On the TED website, there are over 1,900 TED Talks, videos under eighteen minutes long that explore some idea or concept worth knowing about. TED is a nonprofit, nonpartisan organization dedicated to sponsoring talks and events by speakers who are experts on their subject. There are a variety of powerful, inspiring talks on current events to science to technology to the humanities to you name it, it’s there. And all TED talks are available for free, because they aren’t about making money–they’re about spreading ideas.
It’s true that just about every TED talk is worth listening to, even if it is on a subject that doesn’t correlate with your field. Try their list of talks to watch with kids, or ones about learning what makes you happy.
And in particular for those STEM lovers, TED talks are a gold mine. There are science, engineering, and manufacturing experts from all over the world that speak for TED Talks. Since there are 1,900, however, it can be difficult to narrow down which ones are best. Here are a few of our favorites, but feel free to spend some time browsing on their website! We can’t guarantee that you won’t be on it for hours, though…
- Science is for Everyone, Kids Included: If you have a son or daughter interested in science, this is a terrific one to watch with them. Neuroscientist Beau Lotto and 12-year old Amy O’Toole talk about what science and play have in common, and how the process of discovery can change perceptions for kids who participate in science. O’Toole is an expert in this category as one of 25 classmates who published the first peer-reviewed article by schoolchildren about the Blackawton bees project. “Once we played the games and then started to think about the puzzle, I then realized that science isn’t just a boring subject, and that anyone can discover something new. You just need an opportunity,” says O’Toole.

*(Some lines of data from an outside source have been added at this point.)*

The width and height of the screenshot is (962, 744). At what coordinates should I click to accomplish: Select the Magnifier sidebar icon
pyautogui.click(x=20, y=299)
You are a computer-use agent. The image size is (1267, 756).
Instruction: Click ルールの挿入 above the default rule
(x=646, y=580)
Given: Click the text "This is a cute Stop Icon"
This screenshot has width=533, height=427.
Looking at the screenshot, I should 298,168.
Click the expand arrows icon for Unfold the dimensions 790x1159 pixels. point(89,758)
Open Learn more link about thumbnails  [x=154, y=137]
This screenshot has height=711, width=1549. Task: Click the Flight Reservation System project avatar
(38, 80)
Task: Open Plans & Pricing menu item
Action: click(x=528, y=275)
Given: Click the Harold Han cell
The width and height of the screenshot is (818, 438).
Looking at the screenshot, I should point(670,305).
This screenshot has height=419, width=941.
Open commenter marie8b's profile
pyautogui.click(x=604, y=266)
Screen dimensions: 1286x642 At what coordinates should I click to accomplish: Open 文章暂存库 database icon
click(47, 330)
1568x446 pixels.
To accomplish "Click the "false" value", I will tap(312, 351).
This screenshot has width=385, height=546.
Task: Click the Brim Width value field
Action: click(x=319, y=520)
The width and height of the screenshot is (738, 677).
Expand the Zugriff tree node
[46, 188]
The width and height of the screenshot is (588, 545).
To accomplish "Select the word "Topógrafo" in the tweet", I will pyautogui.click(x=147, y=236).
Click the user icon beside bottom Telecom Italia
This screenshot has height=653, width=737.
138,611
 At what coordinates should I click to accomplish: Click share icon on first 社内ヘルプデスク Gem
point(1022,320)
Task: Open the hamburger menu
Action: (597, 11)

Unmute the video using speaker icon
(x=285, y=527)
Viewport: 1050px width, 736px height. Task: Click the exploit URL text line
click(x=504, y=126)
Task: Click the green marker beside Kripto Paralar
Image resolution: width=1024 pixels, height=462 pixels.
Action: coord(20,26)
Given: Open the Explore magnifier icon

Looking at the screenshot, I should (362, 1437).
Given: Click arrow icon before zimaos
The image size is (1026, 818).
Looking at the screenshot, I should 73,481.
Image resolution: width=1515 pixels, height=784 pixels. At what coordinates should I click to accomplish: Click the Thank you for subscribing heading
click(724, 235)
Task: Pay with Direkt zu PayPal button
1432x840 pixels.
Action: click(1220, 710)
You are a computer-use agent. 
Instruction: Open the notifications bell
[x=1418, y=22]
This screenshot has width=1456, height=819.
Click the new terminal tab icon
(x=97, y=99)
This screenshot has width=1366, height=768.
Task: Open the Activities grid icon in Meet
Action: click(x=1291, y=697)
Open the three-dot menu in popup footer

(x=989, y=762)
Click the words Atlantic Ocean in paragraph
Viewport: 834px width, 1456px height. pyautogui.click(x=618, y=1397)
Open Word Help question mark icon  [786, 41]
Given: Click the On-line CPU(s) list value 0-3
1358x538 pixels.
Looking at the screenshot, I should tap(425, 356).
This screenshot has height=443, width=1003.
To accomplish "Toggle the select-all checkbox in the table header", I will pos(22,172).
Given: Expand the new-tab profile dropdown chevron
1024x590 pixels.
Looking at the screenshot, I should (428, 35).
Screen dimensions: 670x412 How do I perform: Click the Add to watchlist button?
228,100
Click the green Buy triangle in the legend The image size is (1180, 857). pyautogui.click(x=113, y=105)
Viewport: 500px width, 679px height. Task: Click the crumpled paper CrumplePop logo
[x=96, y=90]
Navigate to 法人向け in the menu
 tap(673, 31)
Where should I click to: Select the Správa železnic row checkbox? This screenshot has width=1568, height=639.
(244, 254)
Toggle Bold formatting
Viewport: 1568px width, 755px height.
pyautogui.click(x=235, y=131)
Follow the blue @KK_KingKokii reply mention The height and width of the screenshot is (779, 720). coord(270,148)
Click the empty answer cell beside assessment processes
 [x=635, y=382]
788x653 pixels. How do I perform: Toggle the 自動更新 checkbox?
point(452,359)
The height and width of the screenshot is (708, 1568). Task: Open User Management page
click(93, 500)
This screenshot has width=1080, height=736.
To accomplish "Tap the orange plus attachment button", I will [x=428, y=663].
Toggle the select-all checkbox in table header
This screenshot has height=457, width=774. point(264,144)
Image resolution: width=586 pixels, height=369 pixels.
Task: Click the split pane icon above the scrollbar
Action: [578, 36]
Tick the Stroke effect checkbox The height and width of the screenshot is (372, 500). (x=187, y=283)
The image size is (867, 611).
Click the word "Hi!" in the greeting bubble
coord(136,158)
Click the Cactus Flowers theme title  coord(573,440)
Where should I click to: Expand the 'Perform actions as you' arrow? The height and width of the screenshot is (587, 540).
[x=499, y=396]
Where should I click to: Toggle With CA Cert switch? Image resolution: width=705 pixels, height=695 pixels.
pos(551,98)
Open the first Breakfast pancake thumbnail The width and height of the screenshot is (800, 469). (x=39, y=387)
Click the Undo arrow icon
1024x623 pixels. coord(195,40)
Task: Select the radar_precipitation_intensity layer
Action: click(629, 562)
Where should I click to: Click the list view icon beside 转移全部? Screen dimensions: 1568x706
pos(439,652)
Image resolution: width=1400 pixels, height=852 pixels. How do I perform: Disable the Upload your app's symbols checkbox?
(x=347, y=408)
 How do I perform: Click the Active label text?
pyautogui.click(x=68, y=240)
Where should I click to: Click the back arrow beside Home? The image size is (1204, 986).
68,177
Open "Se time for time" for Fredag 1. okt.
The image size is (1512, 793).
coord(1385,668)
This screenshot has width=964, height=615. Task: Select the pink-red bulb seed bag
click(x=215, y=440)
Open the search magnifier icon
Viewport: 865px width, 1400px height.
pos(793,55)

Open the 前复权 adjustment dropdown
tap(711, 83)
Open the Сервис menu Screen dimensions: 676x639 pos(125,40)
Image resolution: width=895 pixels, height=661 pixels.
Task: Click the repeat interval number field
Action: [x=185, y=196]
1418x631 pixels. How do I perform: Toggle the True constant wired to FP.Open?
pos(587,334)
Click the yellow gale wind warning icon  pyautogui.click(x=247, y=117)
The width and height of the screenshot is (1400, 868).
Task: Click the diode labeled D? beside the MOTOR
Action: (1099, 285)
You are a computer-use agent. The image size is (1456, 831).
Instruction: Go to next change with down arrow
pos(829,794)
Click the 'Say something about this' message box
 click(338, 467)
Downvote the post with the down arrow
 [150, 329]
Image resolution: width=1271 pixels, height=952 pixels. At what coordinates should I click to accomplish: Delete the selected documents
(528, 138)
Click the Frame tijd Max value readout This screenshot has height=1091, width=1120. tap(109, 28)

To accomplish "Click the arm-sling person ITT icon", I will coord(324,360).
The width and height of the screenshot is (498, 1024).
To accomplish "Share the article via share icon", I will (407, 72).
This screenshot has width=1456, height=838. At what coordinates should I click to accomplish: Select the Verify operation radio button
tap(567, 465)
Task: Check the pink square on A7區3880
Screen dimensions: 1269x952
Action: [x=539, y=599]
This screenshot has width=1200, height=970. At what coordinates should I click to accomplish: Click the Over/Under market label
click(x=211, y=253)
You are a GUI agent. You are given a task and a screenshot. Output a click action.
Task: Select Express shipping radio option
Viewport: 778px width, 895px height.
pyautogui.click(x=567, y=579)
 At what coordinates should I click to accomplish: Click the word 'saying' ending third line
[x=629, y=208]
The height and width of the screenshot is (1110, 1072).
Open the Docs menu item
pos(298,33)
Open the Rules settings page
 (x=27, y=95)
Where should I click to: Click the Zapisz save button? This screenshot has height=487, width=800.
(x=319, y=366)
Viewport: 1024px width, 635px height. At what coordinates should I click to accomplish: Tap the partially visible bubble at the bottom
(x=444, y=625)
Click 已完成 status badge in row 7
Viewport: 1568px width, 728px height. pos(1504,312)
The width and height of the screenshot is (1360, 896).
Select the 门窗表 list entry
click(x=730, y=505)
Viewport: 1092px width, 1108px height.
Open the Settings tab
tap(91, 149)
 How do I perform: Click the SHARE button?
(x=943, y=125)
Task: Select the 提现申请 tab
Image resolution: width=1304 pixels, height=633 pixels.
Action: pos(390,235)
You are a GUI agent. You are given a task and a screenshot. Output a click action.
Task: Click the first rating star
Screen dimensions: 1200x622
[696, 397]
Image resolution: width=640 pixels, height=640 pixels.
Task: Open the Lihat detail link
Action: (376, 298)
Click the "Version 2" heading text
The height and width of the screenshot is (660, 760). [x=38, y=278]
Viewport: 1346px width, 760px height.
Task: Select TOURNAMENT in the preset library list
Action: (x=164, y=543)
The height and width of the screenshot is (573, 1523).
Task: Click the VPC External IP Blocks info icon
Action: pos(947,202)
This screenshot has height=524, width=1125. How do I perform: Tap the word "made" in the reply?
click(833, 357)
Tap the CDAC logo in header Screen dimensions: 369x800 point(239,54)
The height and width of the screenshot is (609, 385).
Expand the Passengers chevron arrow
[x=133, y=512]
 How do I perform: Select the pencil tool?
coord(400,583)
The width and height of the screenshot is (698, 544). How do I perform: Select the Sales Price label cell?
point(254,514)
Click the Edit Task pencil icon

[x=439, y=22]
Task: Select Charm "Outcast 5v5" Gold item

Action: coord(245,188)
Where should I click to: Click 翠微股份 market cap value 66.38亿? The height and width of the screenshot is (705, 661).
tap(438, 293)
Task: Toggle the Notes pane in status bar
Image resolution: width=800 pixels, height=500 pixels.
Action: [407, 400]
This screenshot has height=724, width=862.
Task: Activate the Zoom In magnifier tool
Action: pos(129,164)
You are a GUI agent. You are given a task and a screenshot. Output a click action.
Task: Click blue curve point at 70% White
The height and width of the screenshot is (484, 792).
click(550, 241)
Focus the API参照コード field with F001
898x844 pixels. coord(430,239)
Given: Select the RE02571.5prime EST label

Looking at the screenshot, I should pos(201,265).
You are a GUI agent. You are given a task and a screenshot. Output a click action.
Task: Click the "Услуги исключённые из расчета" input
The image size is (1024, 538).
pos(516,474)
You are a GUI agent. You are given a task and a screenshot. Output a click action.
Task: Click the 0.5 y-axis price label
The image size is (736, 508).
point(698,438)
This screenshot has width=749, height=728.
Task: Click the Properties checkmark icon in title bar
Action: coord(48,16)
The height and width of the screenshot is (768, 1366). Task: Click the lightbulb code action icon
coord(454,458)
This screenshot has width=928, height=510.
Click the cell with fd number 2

- We Are Makers: In this great 2011 talk by Dale Dougherty, founder of MAKE magazine, Dougherty discusses the idea that America was built by makers. These curious amateur inventors turned tinkering into entire industries! Dougherty argues that all of us, not just manufacturers themselves, are makers at heart, using 3D printers as one of his examples. “Well, if I haven’t convinced you that you’re a maker, I hope I could convince you that our next generation should be makers, that kids are particularly interested in this, in this ability to control the physical world and be able to use things like micro-controllers and build robots. And we’ve got to get this into schools, or into communities in many, many ways — the ability to tinker, to shape and reshape the world around us. There’s a great opportunity today — and that’s what I really care about the most. An the answer to the question: what will America make? It’s more makers,” concludes Dougherty.
- To Create for the Ages, Let’s Combine Art and Engineering: Tech expert Bran Ferren describes the moment when he saw the Pantheon in Rome, and how it changed his entire perspective on science. He began to understand how tools of science and engineering become more powerful when combined with art, with design, and beauty. This relates a bit to what we’ve walked about on the blog regarding STEM vs. STEAM, and is relevant to all makers today.